不動産や車など、「名義」をしっかり残すものは、「あげる、もらう、の意思はなかった」というわけにもいきませんし、「知らなった」では、納税の責任を逃れることはできないのです。

(※後述しますが、婚姻期間が20年以上の場合は、居住用不動産の贈与に関する特例が使えます。)

(3)保険料を負担していない保険金を受け取った時

生命保険では、亡くなった時以外にも、満期を迎えた時にお金を受け取れるタイプのものもあります。生命保険契約の満期や解約により保険金を受け取った場合には、保険料の負担者、保険金受取人が誰であるかにより、所得税、贈与税のいずれかの課税の対象になります。

契約者(=保険料を負担する人)と満期保険金受取人が同じ場合の税金の種類は「所得税」となりますが、契約者と満期保険金受取人が異なる場合は「贈与税」の対象となります。

保険金の受取人を契約当初に設定する時や、契約の途中で変更する際は、担当者に課税関係がどうなるかも合わせて確認し、どうするのが最適なのかを相談しましょう。

(4)夫婦の口座間でのお金の移動

少額の移動であれば、生活費としてみなされることが多いですが、少しずつ貯めたお金を整理しようとして、数百万とか数千万という単位で夫婦間でお金を動かした場合は、贈与とみなされる可能性もあり、税務署の調査が入ることもあります。

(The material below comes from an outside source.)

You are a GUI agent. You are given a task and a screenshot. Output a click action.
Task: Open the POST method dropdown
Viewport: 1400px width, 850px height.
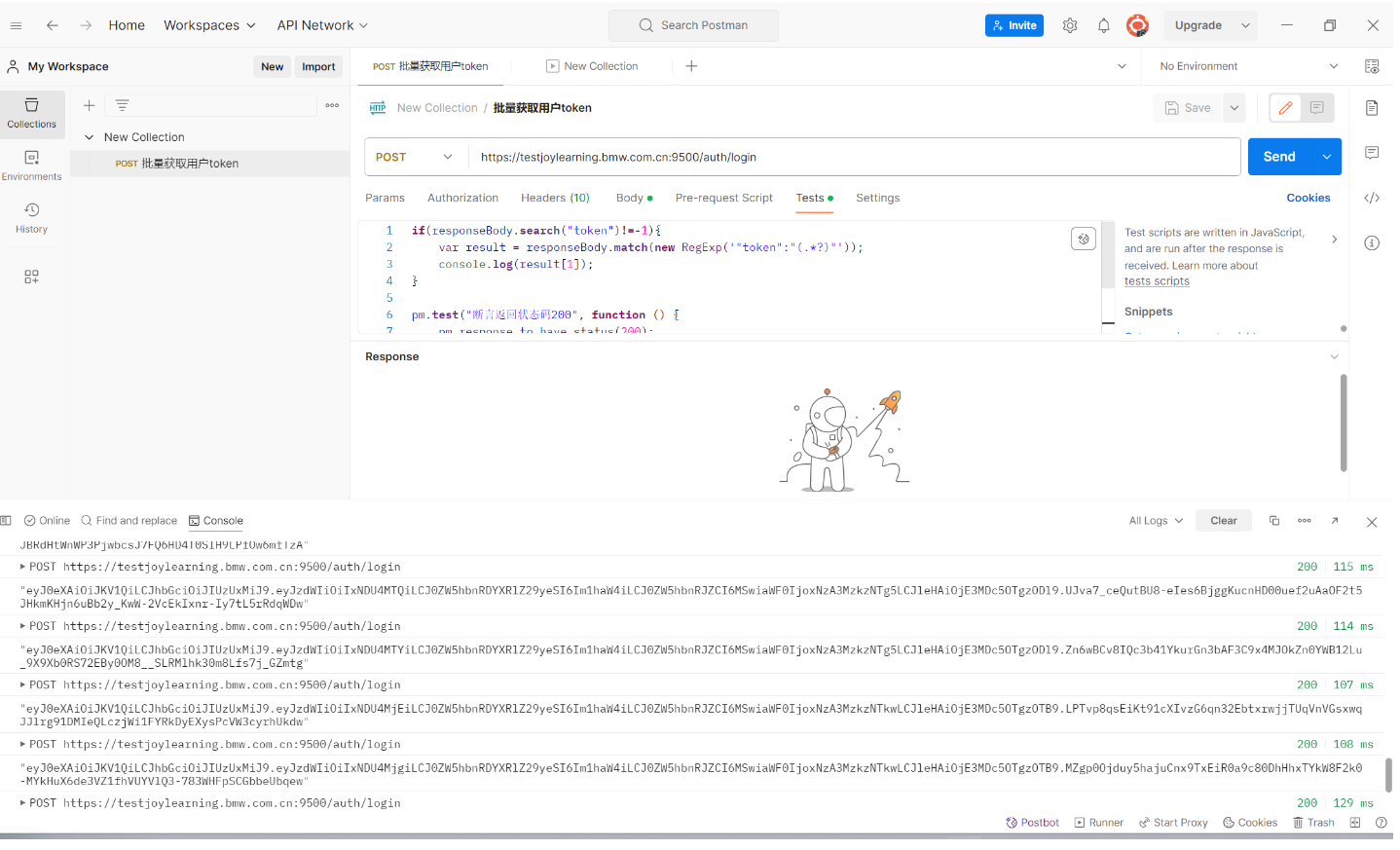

税務署は相続が発生した場合などには、過去の銀行口座の履歴などを調べることができますから、贈与を指摘された場合に「贈与税がかかるなんて知らなかった」という言い分は聞いてもらえません。

場合によっては、延滞税などのペナルティが課せられることもあるので、注意しましょう。

●専業主婦のへそくりにも税金がかかる?!

専業主婦の妻が、夫から生活費として毎月50万円を受け取り、その中から10万円を妻名義の口座でこっそり貯金していた場合は、どうなるでしょうか?

この場合は、「あげる」「もらう」という意思が無く、一時的な貯金であり、近い将来の生活費や教育費として使ったり、旅行など家族で使うのであれば、贈与には当たらないと考えられています。ただし、このお金で妻が株や金融資産などを購入した場合には、生活費ではない使い道のお金をもらったということになりますし、贈与とみなされる場合もあるので、注意が必要です。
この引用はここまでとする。